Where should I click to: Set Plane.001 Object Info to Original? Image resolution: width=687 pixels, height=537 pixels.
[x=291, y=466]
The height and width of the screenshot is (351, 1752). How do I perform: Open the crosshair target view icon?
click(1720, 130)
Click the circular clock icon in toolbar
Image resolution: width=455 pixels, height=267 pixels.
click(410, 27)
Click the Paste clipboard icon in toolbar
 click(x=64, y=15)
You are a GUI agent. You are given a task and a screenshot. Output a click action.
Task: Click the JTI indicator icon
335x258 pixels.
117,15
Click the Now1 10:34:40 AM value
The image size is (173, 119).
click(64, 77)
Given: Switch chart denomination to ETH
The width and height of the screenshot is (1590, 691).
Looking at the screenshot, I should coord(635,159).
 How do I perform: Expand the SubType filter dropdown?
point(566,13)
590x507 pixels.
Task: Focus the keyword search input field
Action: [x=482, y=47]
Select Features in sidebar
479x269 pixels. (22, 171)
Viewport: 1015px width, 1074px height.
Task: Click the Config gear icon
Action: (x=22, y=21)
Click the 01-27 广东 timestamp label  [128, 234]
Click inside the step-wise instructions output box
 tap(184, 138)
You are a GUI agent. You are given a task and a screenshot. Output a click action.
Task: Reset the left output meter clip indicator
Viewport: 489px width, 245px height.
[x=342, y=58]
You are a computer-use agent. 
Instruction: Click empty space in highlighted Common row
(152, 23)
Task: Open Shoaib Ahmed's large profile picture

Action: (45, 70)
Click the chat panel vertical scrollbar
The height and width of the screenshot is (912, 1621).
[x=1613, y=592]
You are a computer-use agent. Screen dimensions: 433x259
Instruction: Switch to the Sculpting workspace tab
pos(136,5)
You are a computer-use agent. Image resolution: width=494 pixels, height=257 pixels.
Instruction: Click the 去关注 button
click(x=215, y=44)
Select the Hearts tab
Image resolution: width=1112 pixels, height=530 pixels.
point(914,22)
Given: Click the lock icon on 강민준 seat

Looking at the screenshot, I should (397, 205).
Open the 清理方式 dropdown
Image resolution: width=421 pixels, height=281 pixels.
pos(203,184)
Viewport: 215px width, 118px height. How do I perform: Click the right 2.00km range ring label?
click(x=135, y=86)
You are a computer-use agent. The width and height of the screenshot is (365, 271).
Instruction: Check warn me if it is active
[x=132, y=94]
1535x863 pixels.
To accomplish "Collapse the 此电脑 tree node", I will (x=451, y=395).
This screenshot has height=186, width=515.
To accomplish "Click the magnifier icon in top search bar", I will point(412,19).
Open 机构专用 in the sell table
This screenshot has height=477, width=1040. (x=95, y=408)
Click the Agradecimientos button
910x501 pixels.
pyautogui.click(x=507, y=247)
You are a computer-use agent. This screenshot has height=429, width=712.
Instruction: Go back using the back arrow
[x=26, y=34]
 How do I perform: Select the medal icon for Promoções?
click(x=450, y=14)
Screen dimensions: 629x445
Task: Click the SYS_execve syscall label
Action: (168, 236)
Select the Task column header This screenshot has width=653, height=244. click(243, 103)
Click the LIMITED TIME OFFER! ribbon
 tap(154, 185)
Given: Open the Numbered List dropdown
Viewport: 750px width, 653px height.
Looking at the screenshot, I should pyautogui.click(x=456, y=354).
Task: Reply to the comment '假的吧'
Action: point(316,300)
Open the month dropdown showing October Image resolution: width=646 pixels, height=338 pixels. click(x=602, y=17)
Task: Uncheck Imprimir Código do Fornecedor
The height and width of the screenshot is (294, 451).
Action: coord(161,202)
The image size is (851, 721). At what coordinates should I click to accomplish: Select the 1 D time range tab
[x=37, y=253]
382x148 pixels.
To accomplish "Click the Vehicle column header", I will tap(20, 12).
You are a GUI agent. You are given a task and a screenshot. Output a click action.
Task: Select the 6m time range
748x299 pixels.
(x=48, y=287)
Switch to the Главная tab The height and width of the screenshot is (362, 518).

* [WHAT YOU HAVE TO DO] Check each line above for the string "will" and copy the ones that have it.

* [RESULT OF THE TASK]
To accomplish "Collapse the 此电脑 tree node", I will (x=451, y=395).
To accomplish "Click the magnifier icon in top search bar", I will point(412,19).
To accomplish "Click the Vehicle column header", I will tap(20, 12).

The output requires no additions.